Patients with LNM had a poor prognosis. Many studies showed that the pathological status of pelvic LN is the independent predictor of death in BCa patients [40, 41]. Previous investigations showed that the prognosis of patients can be predicted by radiomics. Piotr et al. [42] discovered that radiomics features had prognostic value in predicting the overall survival of BCa patients. We tested combined model 's ability to forecast the prognosis of BCa patients. We found that combined model showed excellent risk stratification performance in the total cohort, suggesting that our model is promising for long-term management of BCa patients. However, the combined model showed no risk stratification difference for the external test set. A likely reason for this is that selection bias occurred in our external test set. In the training set, less than 8% (3/38) patients with pathologically confirmed LNM had PFS > 30 months, while in the external test set, 40% (4/10) patients with LNM had PFS > 30 months.

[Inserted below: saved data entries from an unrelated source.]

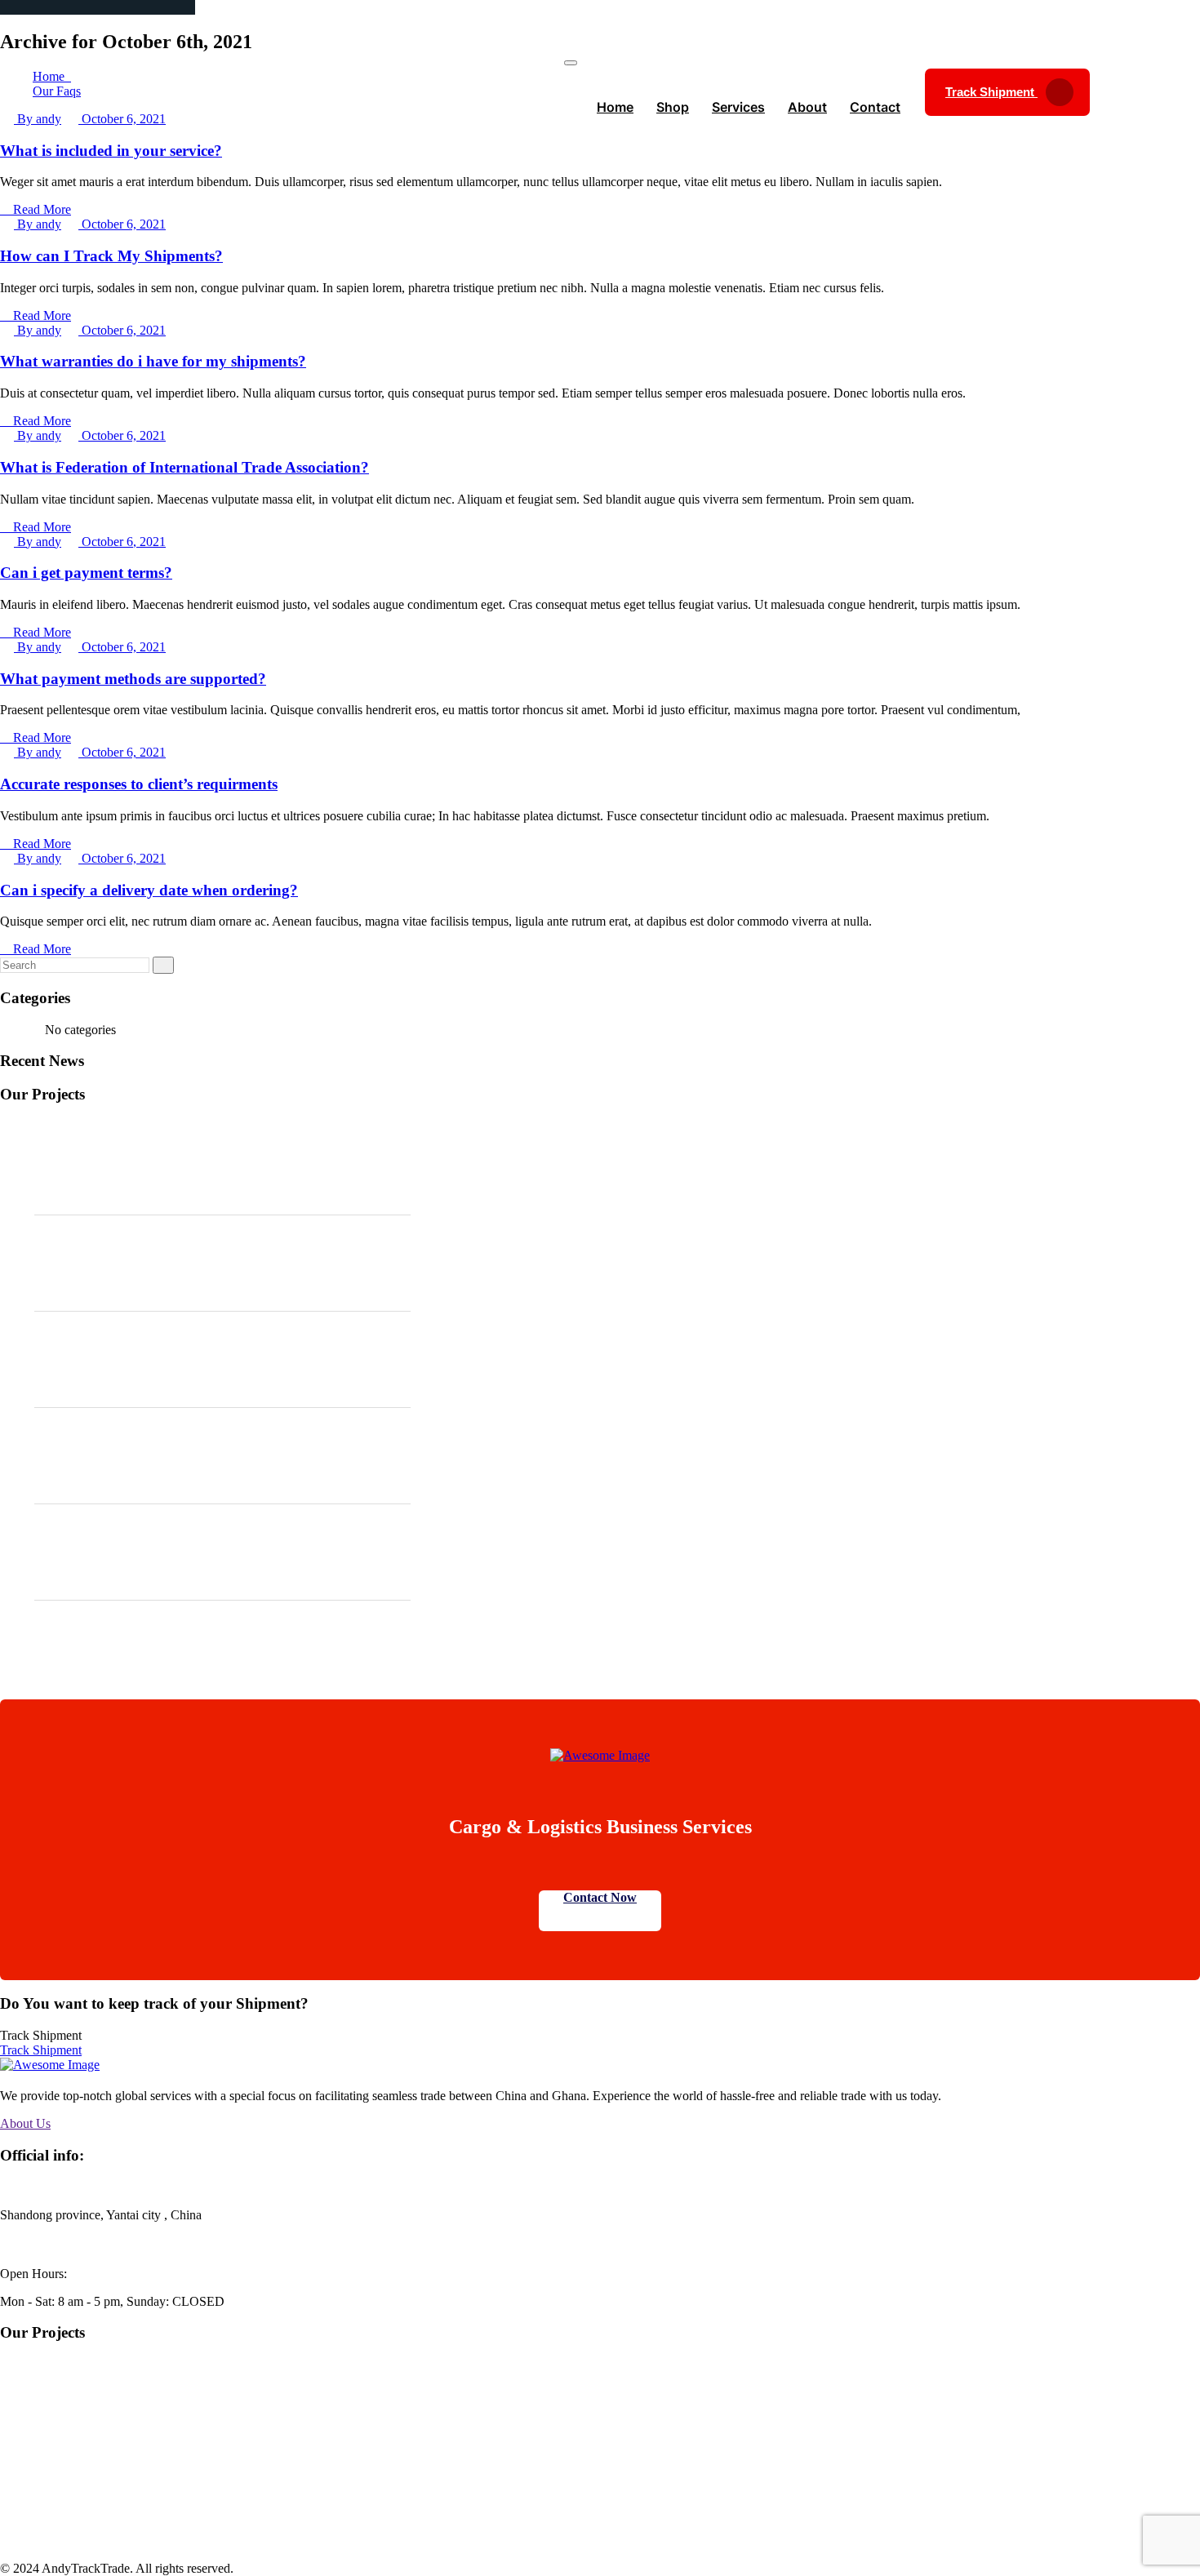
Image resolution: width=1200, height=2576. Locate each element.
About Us (25, 2123)
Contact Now (600, 1897)
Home (615, 107)
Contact (875, 107)
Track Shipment (991, 92)
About (807, 107)
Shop (672, 107)
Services (738, 107)
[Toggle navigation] (570, 62)
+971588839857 (53, 2244)
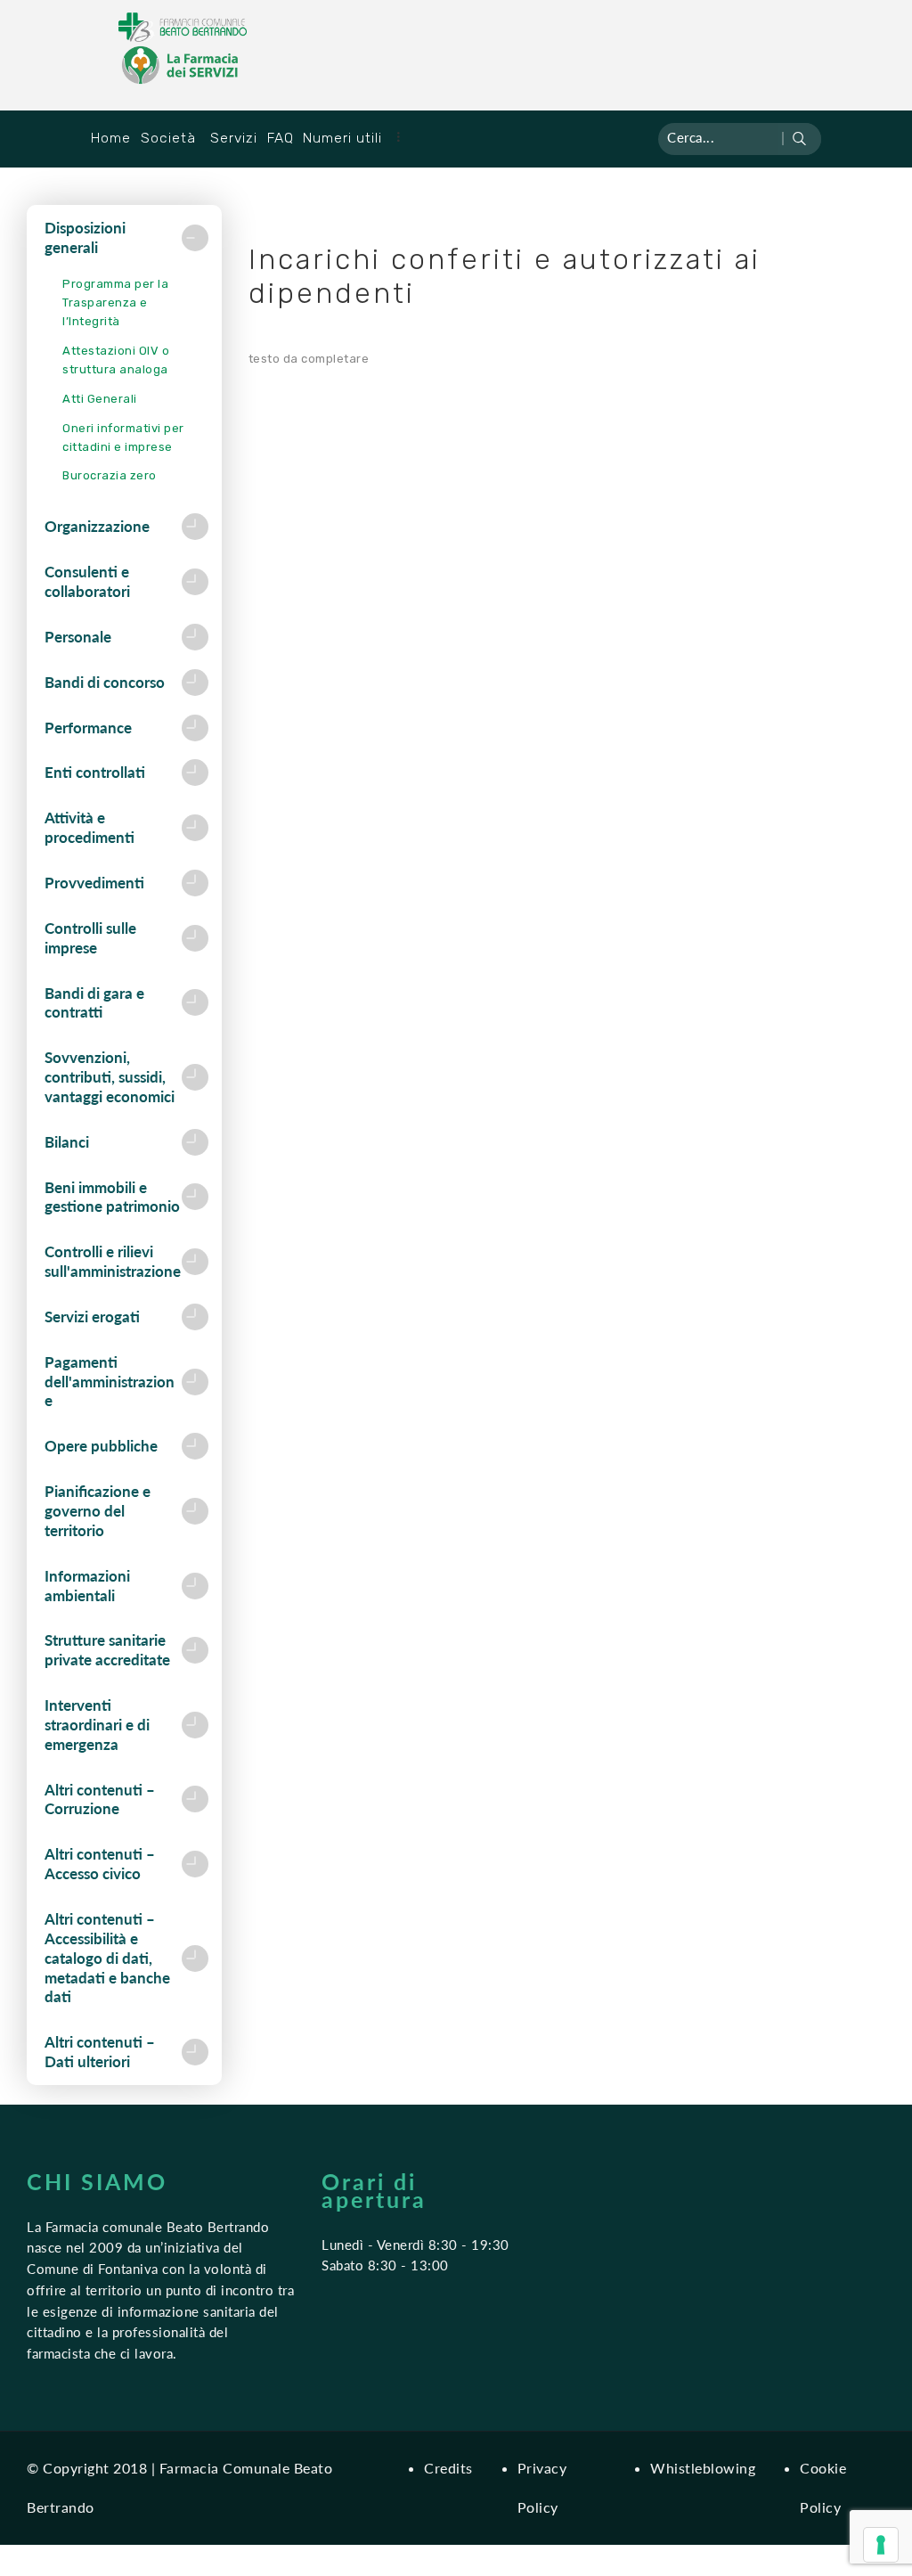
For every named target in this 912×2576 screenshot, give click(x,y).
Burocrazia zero (109, 475)
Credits (448, 2467)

Our research still has several limitations. First, this was a retrospective study, and our results may be influenced by selection bias. Second, our study used manual segmentation to delineate the ROI, which may lead to deviations. Therefore, we intend to use automatic segmentation in future research [43]. Third, our data were gathered from two centers and varying CT scanners, so we used the combat compensation method to eliminate the negative influence of different protocols and CT scanners. Fourth, in order to standardize the development of predictive models, we referenced the Transparent Reporting of a multivariable prediction model for Individual Prognosis or Diagnosis (TRIPOD) [44] guideline and chose the type 3 to separate the training set and external test set. After that, we will try to group the patients randomly to explore whether the performance of the model is improved. Finally, we extracted radiomics features only from CT images, it’s uncertain whether multiparametric MRI is more helpful. In future studies, we will expand the sample size, in cooperation with international centers and add multidimensional data (e.g., MRI, ultrasound, genomics and pathology) to study the relationship between BCa lesions and LNM to improve the stability and generalization of the predictive models.

Conclusion

Our proposed combined model using three-phase CT images is a non-invasive, readily available, and effective LNM prediction tool for BCa patients. We recommend its inclusion in BCa predictive models for improved monitoring and adjuvant clinical trial design to narrow the gap between radiology and precision healthcare.